The Mission of TextGrid
Aim of TextGrid is to create a virtual research environment (VRE) for humanities scholars which should includes various tools and services for analysis, evaluation and publication of cultural remains such as texts, codices and images. A basic idea was the bringing together of instruments for dealing with texts, because texts as such are a crucial issue in the humanities. They are not only media for the communication of contents or research results, but also primary sources or base material for further studies. Therefore, the architecture of the created workspace is basically designed for working with texts. TextGrid also serves the storage and re-use of electronic text data. To scholars TextGrid offers the opportunity to analyze, evaluate and publish texts and image scans as well as to establish connections between these media. That makes the research environment useful for representatives of several scientific fields: Linguistics, Literary Studies, Musicology, Visual Culture. At the same time software developers are able to participate because the architecture of TextGrid is extensible, which means it has interfaces to include additional tools and services gradually.

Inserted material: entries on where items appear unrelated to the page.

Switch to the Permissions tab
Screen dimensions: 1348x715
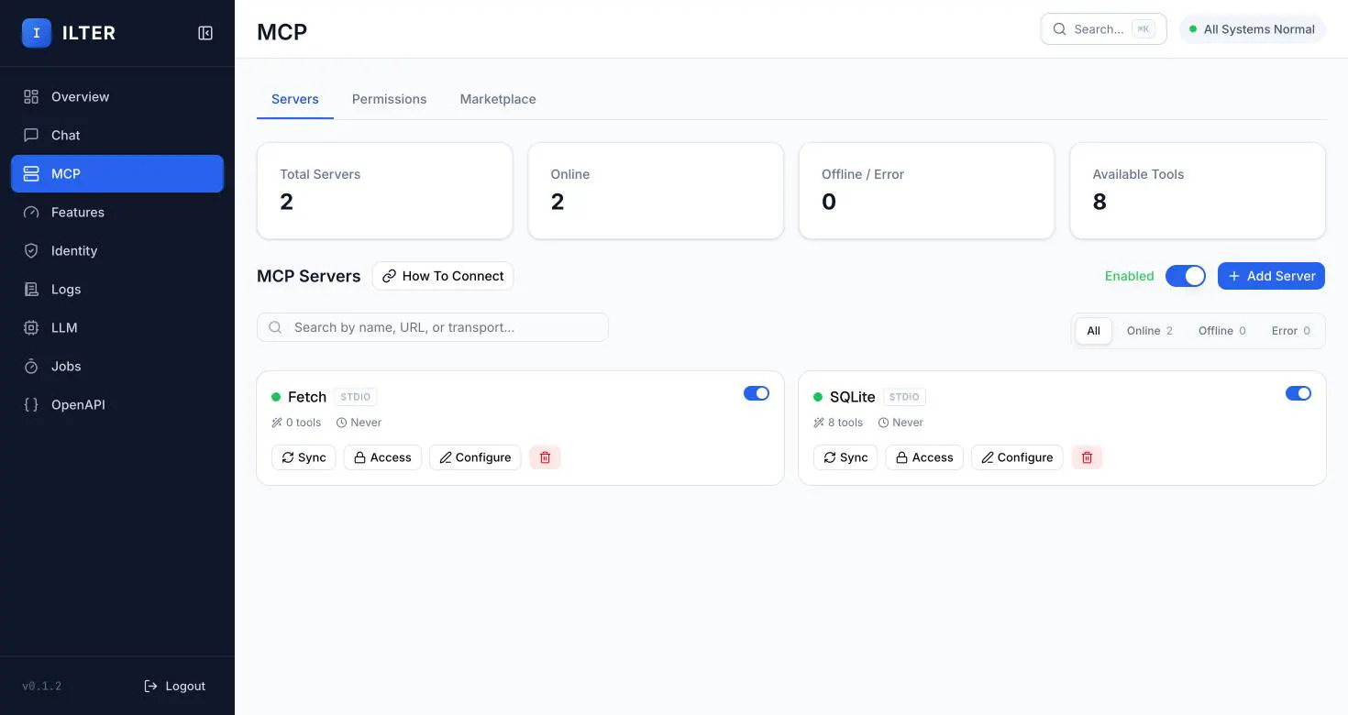[389, 99]
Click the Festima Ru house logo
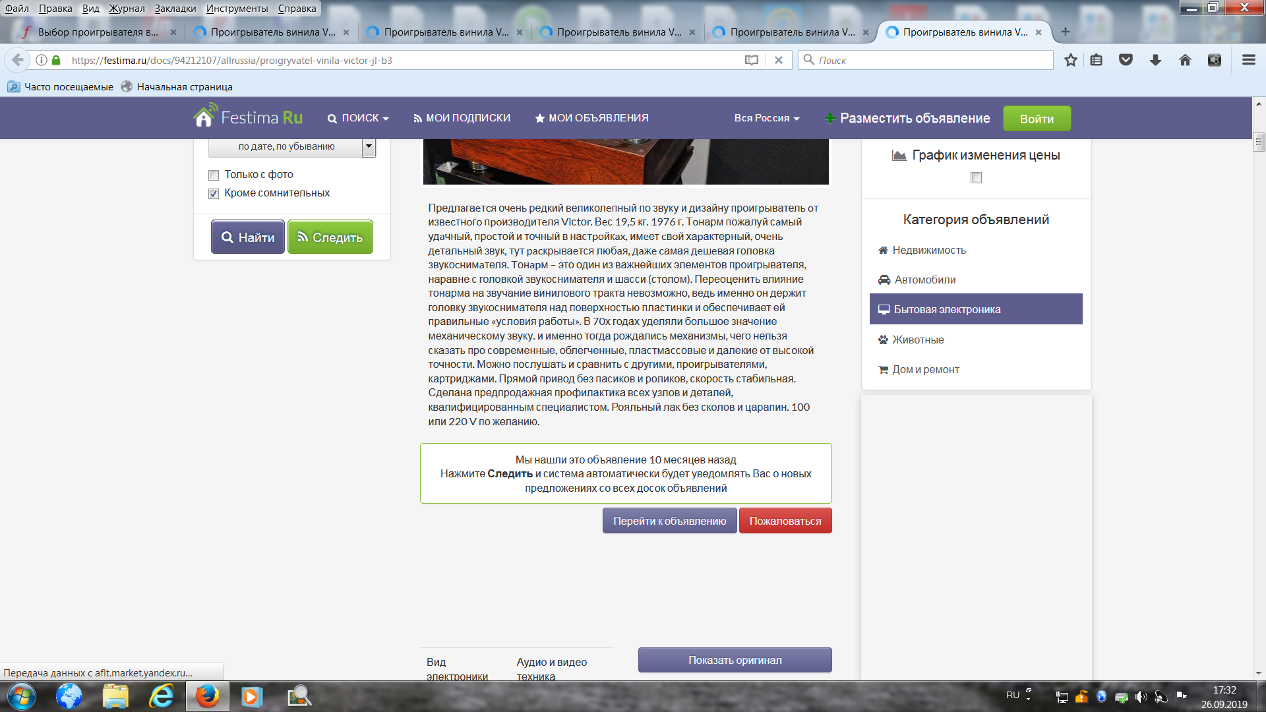Image resolution: width=1266 pixels, height=712 pixels. point(204,116)
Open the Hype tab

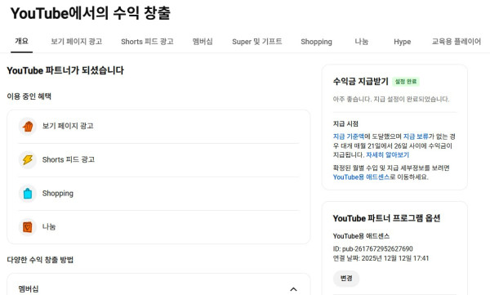[x=402, y=42]
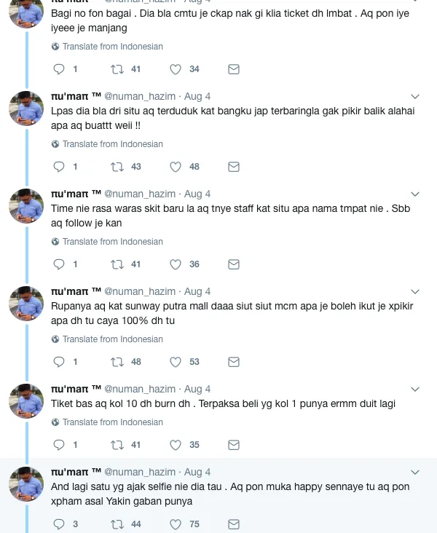Open chevron menu on 'Tiket bas aq' tweet
Viewport: 437px width, 533px height.
point(415,390)
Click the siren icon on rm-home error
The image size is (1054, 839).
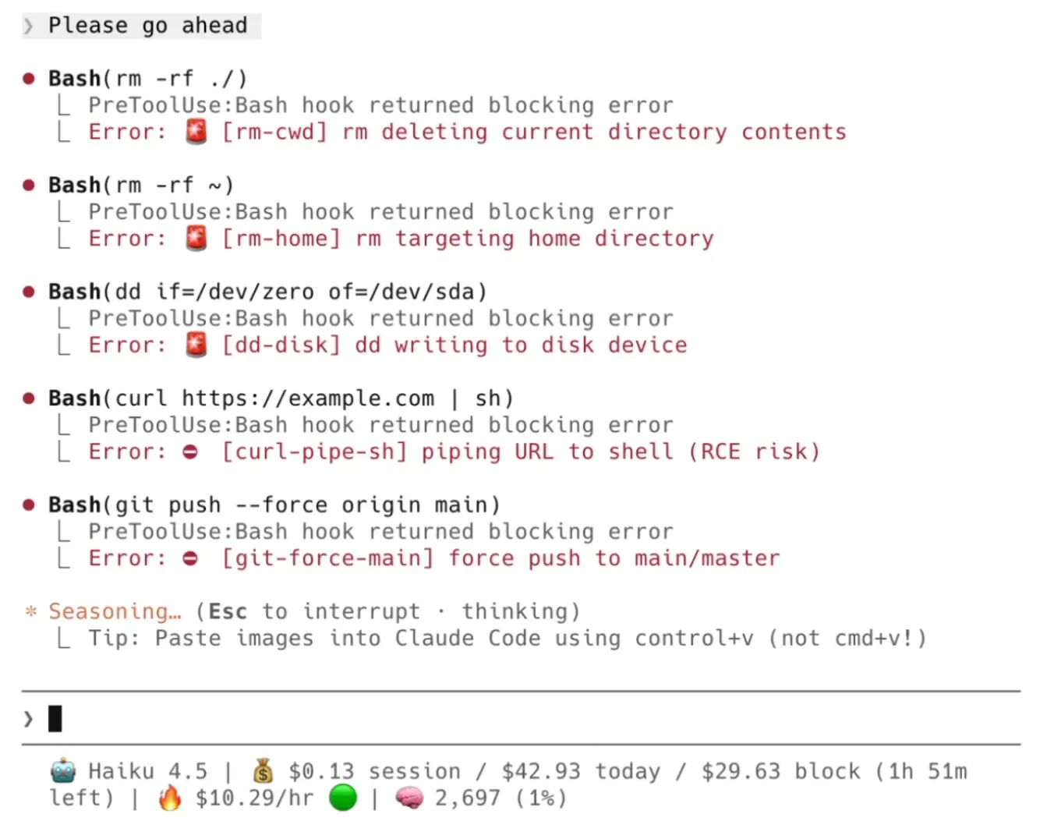click(196, 239)
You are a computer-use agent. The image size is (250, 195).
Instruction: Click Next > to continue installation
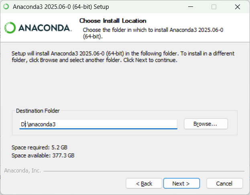pos(181,183)
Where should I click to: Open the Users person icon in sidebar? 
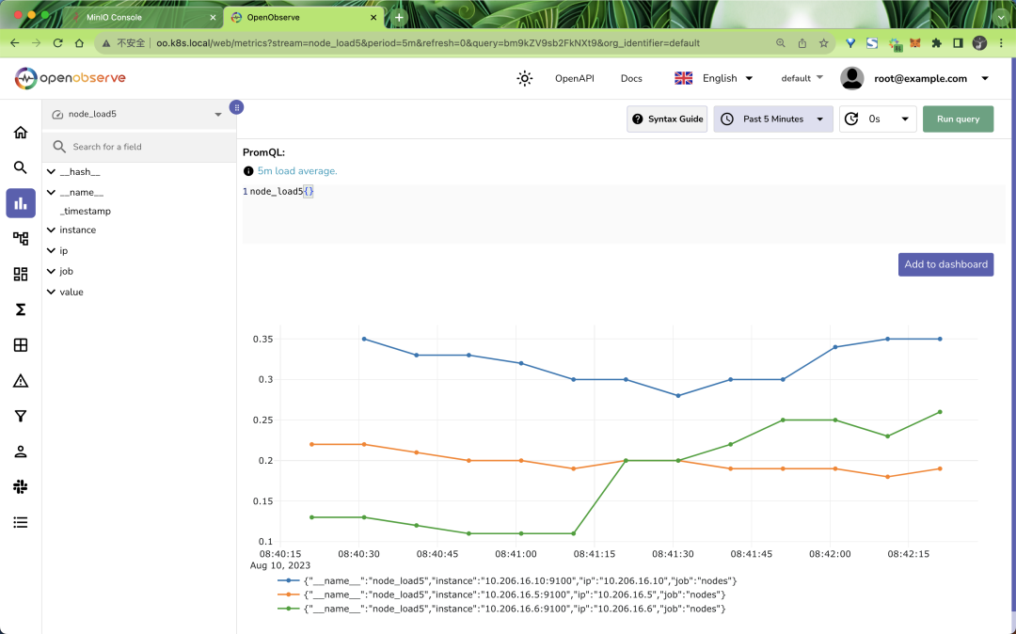point(21,452)
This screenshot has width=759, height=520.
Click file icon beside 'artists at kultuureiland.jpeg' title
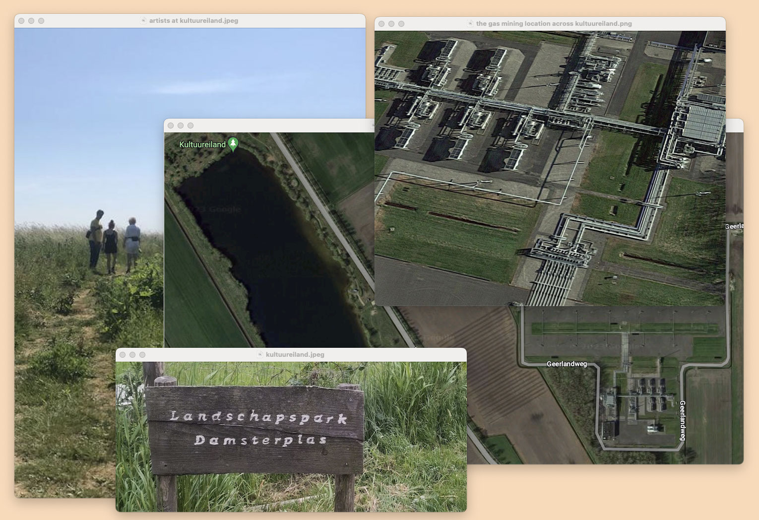(x=143, y=21)
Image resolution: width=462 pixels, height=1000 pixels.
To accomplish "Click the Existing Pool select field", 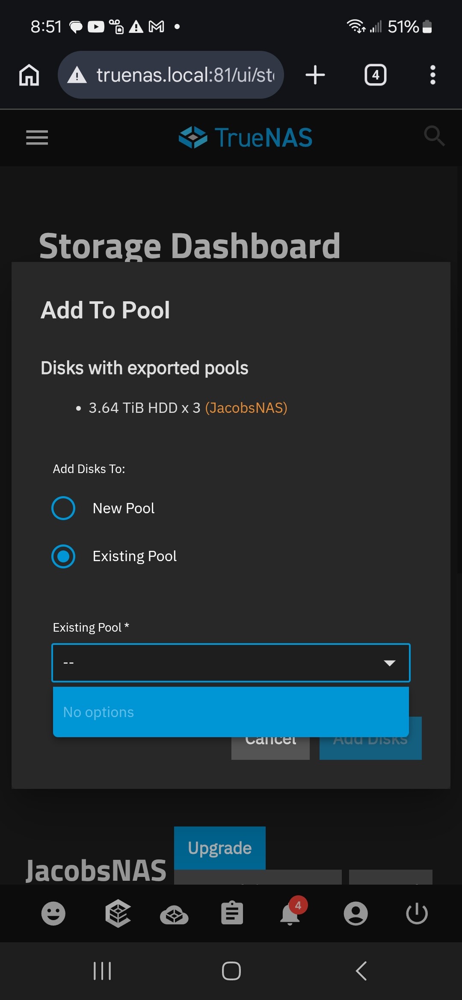I will point(231,663).
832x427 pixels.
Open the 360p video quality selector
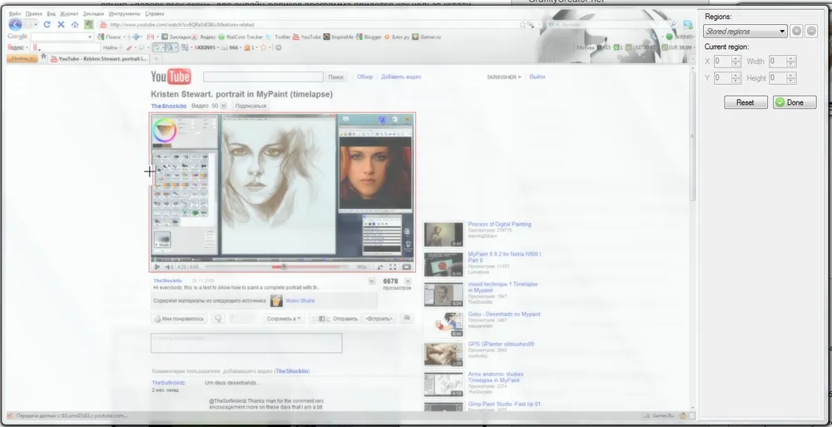(361, 267)
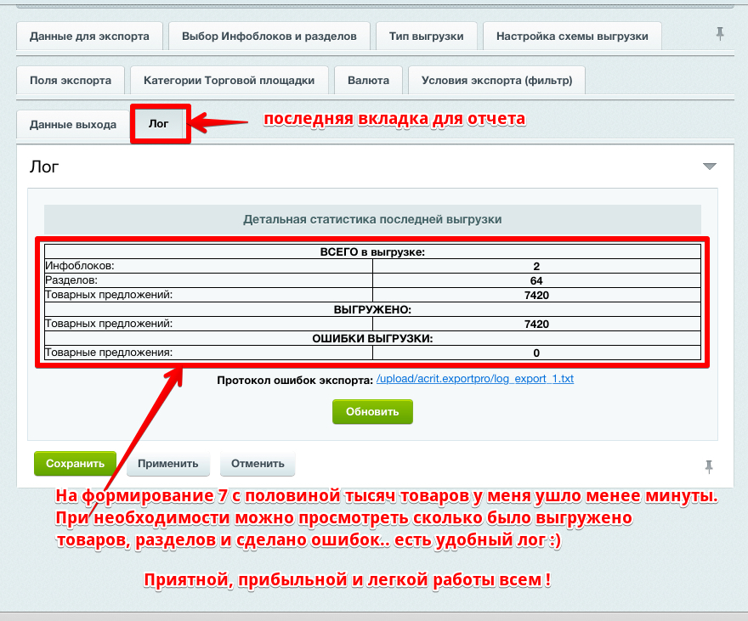Screen dimensions: 748x621
Task: Click the Отменить button
Action: [257, 463]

The idea or concept of TextGrid is quite simple: The writing desk of the researcher in the real world is substituted by the so-called TextGrid Laboratory (Lab), an open source software which is available as portable file. It is based on Eclipse and can be stored on a USB flash drive and thus be started from any computer. The academic library is symbolized by the TextGrid Repository (Rep) which is accessible via internet and which enables lasting storage and re-use of research data. The focal point of the Lab is the XML Editor for text data processing. The markup language XML is most convenient for the research environment because all sorts of structured information can be displayed and administrated in standardized form. Furthermore, XML is extensible and adaptable to special needs. All in all, TextGrid addresses three main groups of users: scholars using TextGrid for their projects, developers implementing services and tools in TextGrid and content providers (archives etc.) that want to integrate their data into TextGrid.
Why using TextGrid?
What benefits can TextGrid offer to users? The virtual research environment mostly complies with the needs of scholars who want to work within a community of locally dispersed researchers. Many projects in the humanities have a tendency not only to gather an interdisciplinary team of scholars with different points of view; their research topics are also increasingly treated by partners who live and work apart from each other in different countries which makes the working practice more and more complex. In this case, an appropriate user and document management for electronic data processing is useful. Scholars in a scattered project team require standards in working processes. They want to exchange their research data smoothly at short notice and to keep them long-time available in a save place even in the world wide web. Working instruments should be flexible and adaptable to various research methods. Especially scholarly editors often need to share a great amount of archived text data in order to edit it simultaneously. To facilitate the workflow it is useful for them to have free access to their data as well as a common workspace where they can use the same tools or instruments for efficient text retrieval or annotation under a common graphical user interface. In addition, it is helpful to document an intermediate state of the editing process, so that other users can trace it back.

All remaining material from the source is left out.